---------- RAW DATA ----------

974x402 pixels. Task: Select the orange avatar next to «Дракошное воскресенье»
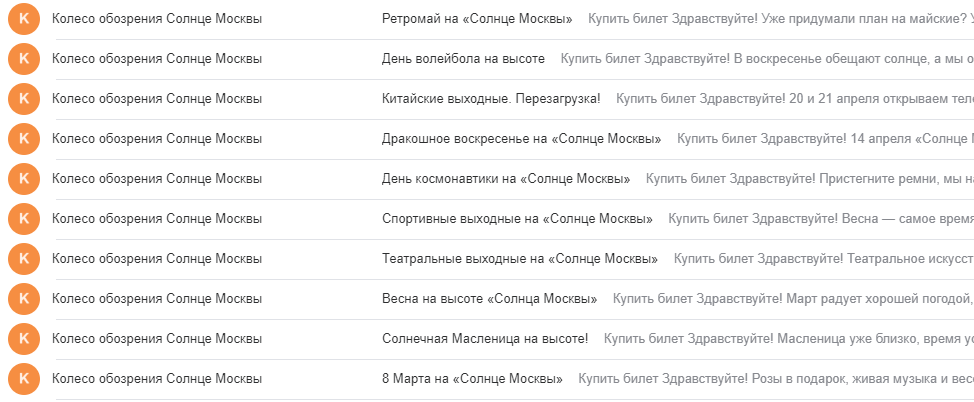[24, 139]
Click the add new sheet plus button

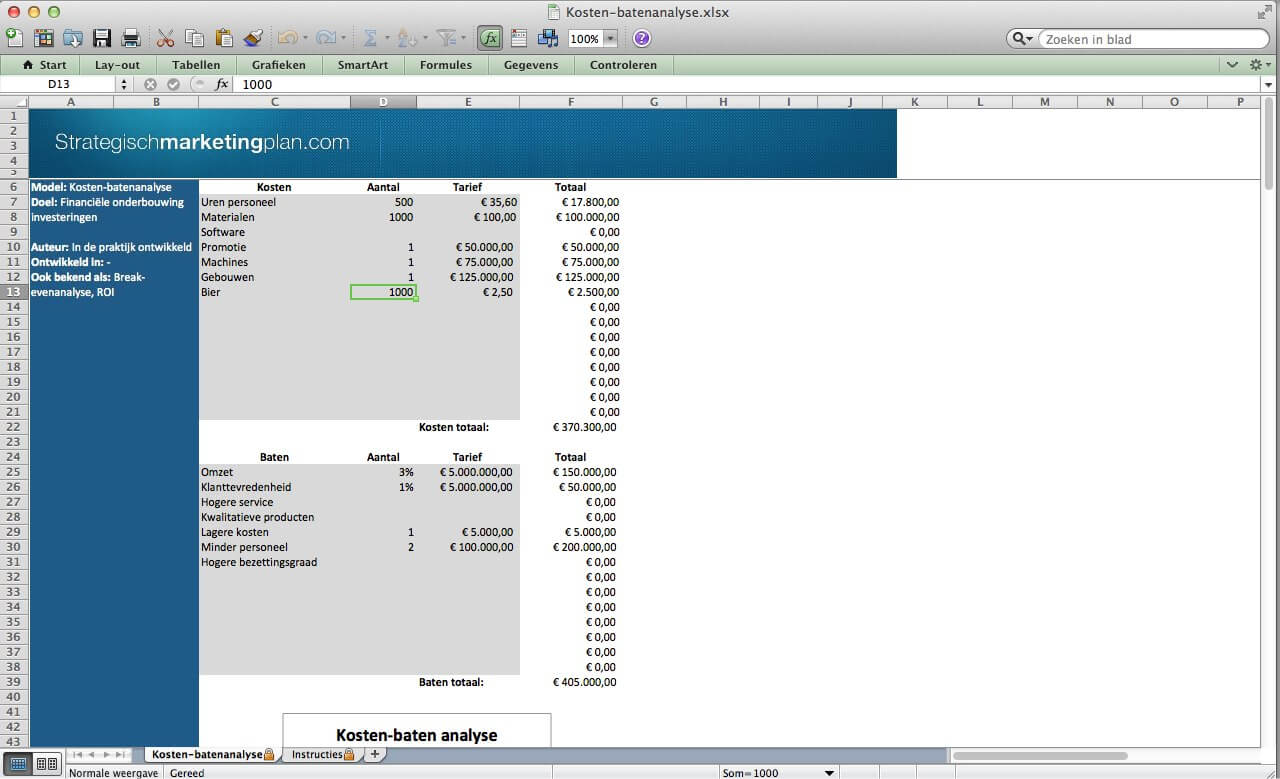375,754
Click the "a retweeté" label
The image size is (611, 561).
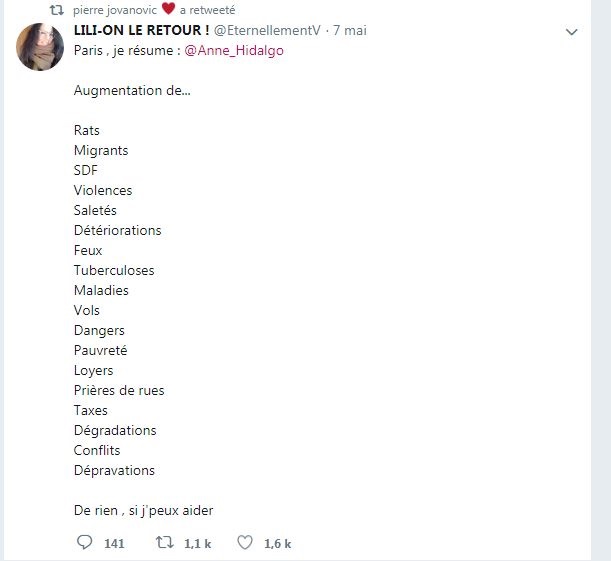[x=207, y=9]
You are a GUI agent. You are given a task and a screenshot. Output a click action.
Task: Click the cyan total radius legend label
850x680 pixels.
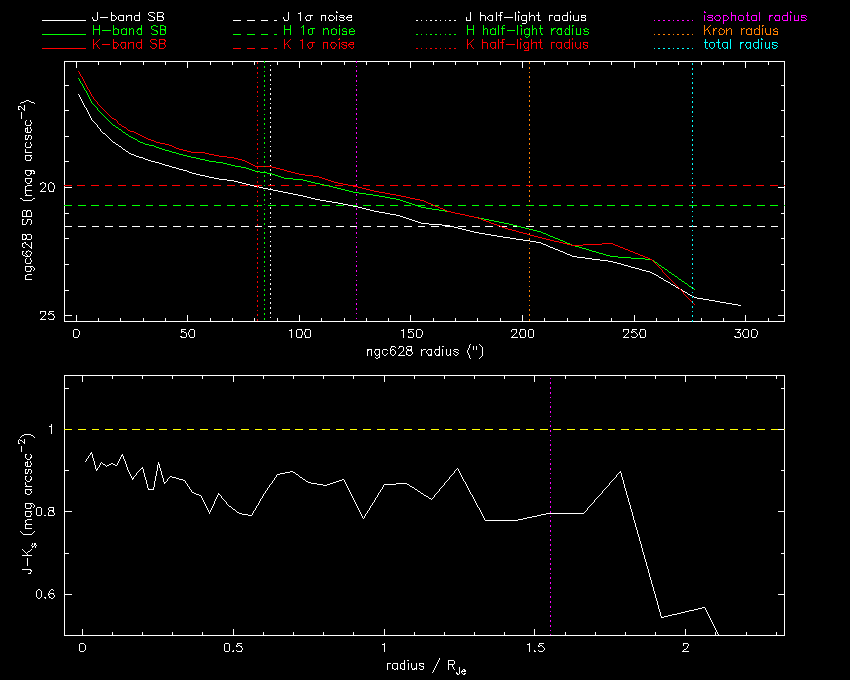(740, 45)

----------

_TASK STATEMENT:_
Find how many lines in the material above hold the word "label", then reply with only that figure.

_RESULT BELOW:_
2